RT-PCR and Knockdown

RNA was extracted by using REzolTM C&T following the manufacturer’s instruction. Next, High-Capacity cDNA Reverse Transcription Kit (Applied Biosystems™) was used to reverse transcribe RNA to cDNA. Master Mix Kit 2.0X (Topbio PCR MIX) was used to conduct PCR and signal intensity was quantified by using ImageJ software. Data was normalized to beta-actin. For Knockdown of HIF-2α, BEAS-2B cells were transfected with shHIF-2α (TRCN000003806) or shLuc (TRCN0000072245) by using lipofectamine 2000 reagent (Invitrogen) according to the manufacturer’s protocol. RNA was extracted after one day of transfection.
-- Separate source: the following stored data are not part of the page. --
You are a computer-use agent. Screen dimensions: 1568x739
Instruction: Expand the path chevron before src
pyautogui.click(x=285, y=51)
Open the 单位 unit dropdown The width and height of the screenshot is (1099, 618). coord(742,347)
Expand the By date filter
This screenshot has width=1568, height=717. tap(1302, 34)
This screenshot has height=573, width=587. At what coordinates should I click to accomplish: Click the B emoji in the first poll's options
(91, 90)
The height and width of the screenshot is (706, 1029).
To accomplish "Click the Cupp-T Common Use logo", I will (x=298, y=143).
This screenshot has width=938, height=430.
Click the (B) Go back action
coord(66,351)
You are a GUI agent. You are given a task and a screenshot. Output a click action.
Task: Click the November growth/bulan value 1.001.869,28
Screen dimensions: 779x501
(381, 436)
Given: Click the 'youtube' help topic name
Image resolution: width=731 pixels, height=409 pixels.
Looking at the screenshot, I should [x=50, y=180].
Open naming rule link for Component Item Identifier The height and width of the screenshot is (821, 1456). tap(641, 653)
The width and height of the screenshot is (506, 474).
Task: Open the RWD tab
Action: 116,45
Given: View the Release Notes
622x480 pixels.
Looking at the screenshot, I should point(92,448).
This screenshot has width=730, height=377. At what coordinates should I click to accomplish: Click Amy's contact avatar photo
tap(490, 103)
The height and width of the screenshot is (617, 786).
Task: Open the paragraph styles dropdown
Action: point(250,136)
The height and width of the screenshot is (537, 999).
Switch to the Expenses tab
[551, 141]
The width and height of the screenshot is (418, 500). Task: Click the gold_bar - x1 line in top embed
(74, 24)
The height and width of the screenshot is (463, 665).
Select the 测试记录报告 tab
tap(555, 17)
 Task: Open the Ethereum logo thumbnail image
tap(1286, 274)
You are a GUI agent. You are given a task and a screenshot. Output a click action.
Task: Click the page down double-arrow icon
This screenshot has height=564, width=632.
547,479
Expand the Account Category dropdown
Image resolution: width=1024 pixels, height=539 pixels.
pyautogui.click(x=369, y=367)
Primers are listed in Supplementary Data 1 Table S1.

Sphere culture

First, BEAS-2B cells were cultured as a monolayer as above. Then, cells were harvested and around 20,000 cells/well were seeded into Ultra-low Attachment 6-well plates (Corning , Corning, NY) containing DMEM/F12 (Gibco) with 20% KnockOut™ Serum Replacement (Gibco), 1X Non-essential amino acids (Biological Industries), 1 mM L-alanyl-L-glutamine (Biological Industries), 100 μM 2-mercaptoethanol (Sigma) and 10 ng/ml recombinant human fibroblast growth factor-basic (PEPROTECH). Two hundred and fifty microliters of fresh medium was added every three days. Spheres were photographed on day 10.

Statistical analysis

Data are shown as mean ± the standard deviation. T-test was used to determine statistical significance (P < 0.05) manipulated using Excel.

Additional Information

How to cite this article: Lee, M.-C. et al. Genome-wide analysis of HIF-2α chromatin binding sites under normoxia in human bronchial epithelial cells (BEAS-2B) suggests its diverse functions. Sci. Rep. 6, 29311; doi: 10.1038/srep29311 (2016).